A long time ago in a galaxy far, far away—last December, actually—AMD introduced the first members of its next-generation mobile GPU series: the Radeon HD 7600M, 7500M, and 7400M. As it turns out, those weren't really very next-gen at all, since they were based on the same 40-nm fab process and VLIW5 Terascale 2 architecture as, well, last-gen models.

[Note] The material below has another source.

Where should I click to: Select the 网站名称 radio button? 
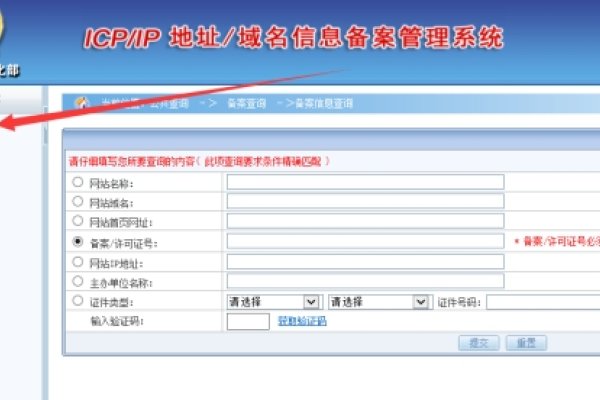click(77, 182)
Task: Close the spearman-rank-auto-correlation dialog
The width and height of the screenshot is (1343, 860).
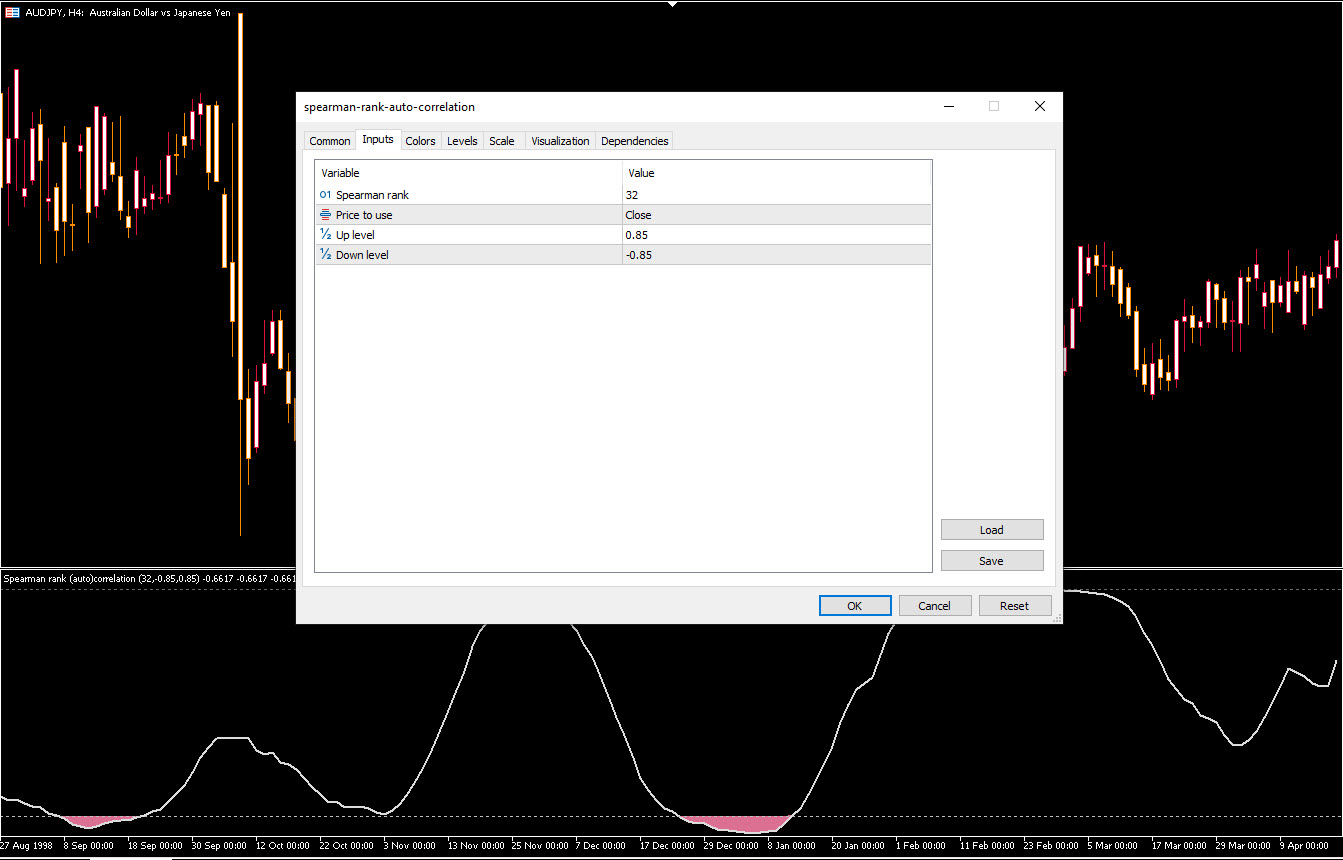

Today, AMD has injected some actual newness in its mobile GPU lineup with the Radeon HD 7900M, 7800M, and 7700M. Code-named Wimbledon, Heathrow, and Chelsea, the new GPUs are fabbed on a state-of-the-art 28-nm manufacturing process, and they're based on the same Graphics Core Next architectural framework as the desktop 7000 series. And they have the same other niceties, like PCIe 3.0 support, AMD's VCE hardware video encoder, and ZeroCore power.
These are, in other words, truly deserving of the leading 7's in their model numbers.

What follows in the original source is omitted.